Les armoiries apparurent au milieu du XIIsiècle lorsque les cavaliers étant devenus méconnaissables sous leurs armures, des signes distinctifs furent peints sur leurs boucliers afin de les reconnaître durant les combats et les tournois. Lorsque ces signes furent stabilisés et transmis héréditairement ils devinrent des blasons, des armoiries propres à chacune des familles. Des règles s’instituèrent. Ainsi, une seule personne de la famille devait porter de son vivant les armes pleines (d’origine). Les autres membres de la famille, les fils du vivant du père, ou les puînés par rapport au fils aîné, devaient modifier légèrement ces armes par des brisures (modifications de couleur, adjonction d’un petit élément, etc.). Mais, de même que pour l’orthographe des patronymes naissants, le dessin des figures (chevrons, coquilles, etc.) présenta des libertés de représentation. Ces variations concernèrent également les écus (les supports où se trouvaient représentées les armoiries), de forme d’abord en amande, puis triangulaire et enfin, à l’époque moderne, à base en accolade.

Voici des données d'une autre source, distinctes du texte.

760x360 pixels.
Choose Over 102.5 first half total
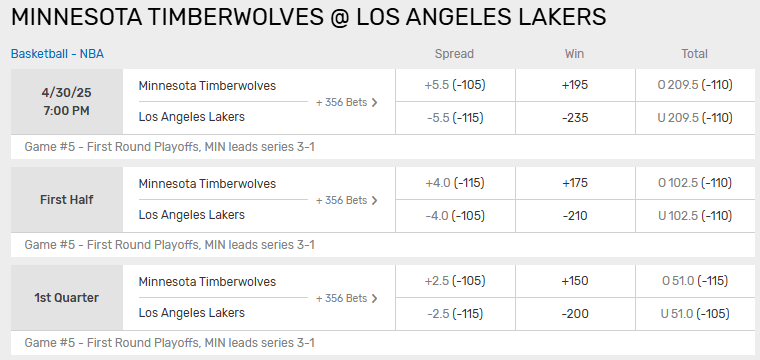click(695, 183)
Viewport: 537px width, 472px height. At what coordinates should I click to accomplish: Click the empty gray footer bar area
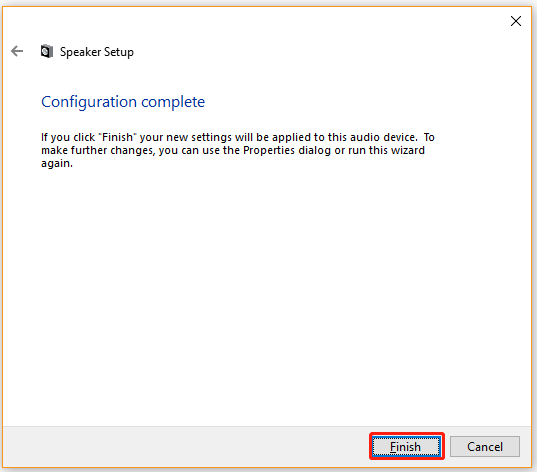185,447
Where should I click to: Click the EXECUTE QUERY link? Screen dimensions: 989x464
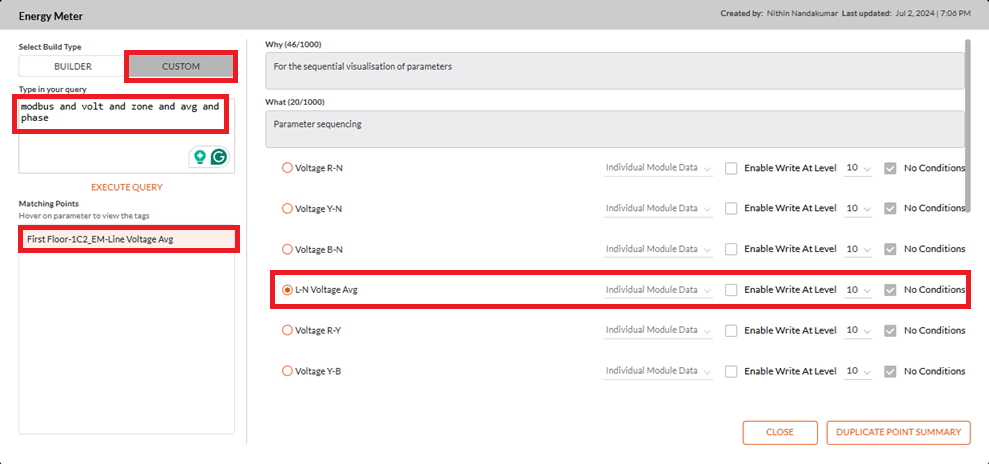127,187
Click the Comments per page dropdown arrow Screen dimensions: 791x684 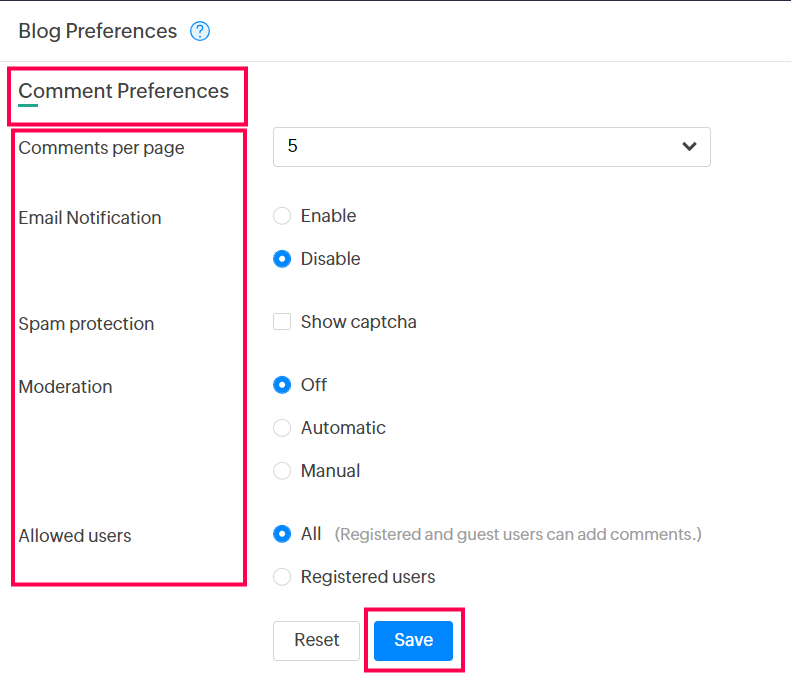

On connaît plusieurs armoriaux généraux anciens et on commence à en trouver des publications de synthèses par marche d’armes [Popoff, Artois et Picardie (12 armoriaux dépouillés)]. Dans le même esprit il y a un armorial général qui semble dater du milieu du XVsiècle, seulement connu par deux copies, et dont on avait extrait l’Armorial de Picardie [MSAP, t. 18]. De nombreuses synthèses régionales de diverses époques furent également publiées. Pour le XVIIsiècle la référence incontournable est l’armorial dit de D’Hozier, lequel fut constitué à la suite de l’édit de 1696 qui faisait obligation d’enregistrer les armoiries, moyennant 20 livres de taxation par fief…, et même imposait d’office des armes à ceux, – bourgeois, communautés, etc. – qui n’en possédaient pas mais dont les ressources pouvaient en justifier la possession ! Ce recueil monumental (qui n’est donc toutefois qu’un armorial et non un nobiliaire) constitue 69 volumes – dont la moitié avec des blasons peints – bien heureusement sauvegardés à la BN [Fr 32220 et 32253 pour la Picardie]. Borel d’Hauterive en publia plusieurs extraits, dont le tome 2 de son Armorial, Artois et Picardie (1866) Les 1070 premières armoiries (jusqu’à la page 89) furent enregistrées avant le 14 août 1698. Celles de la 3e partie (après la page 152) furent pour la plupart attribuées d’office dans les deux années qui suivirent. On consultera également avec attention les titres produits devant M. Bignon, pour la Picardie [BMA, H 4344 et Pic 40]. Reste que c’est essentiellement par les sceaux appendus au bas de parchemins, s’ils sont conservés, que nous pouvons déterminer avec certitude les armes spécifiques d’un membre d’une famille à un moment donné.

Famile d'Amiens

La famille noble d'Amiens concerne L'Etoile jusqu’en 1282. Les représentations ci-dessus ont été numérisées en ayant pour modèle, (a) un fragment de sceau de Jean d'Amiens en 1248 [78 H 16] ; (b) une gravure en noir et blanc publiée par J. Noulens, Maison d'Amiens (1888), p. 71 (écu supporté par deux chiens et surmonté d’une couronne de comte, sans justificatif, ces chiens étant toutefois reconnus sur un blason daté de 1412 dans Inv. de la coll. Clairambault, n° 134), pour première source, et le blason peint du Nobiliaire attribué à Rousseville [BMA, Ms 3132, p. 23], pour seconde source.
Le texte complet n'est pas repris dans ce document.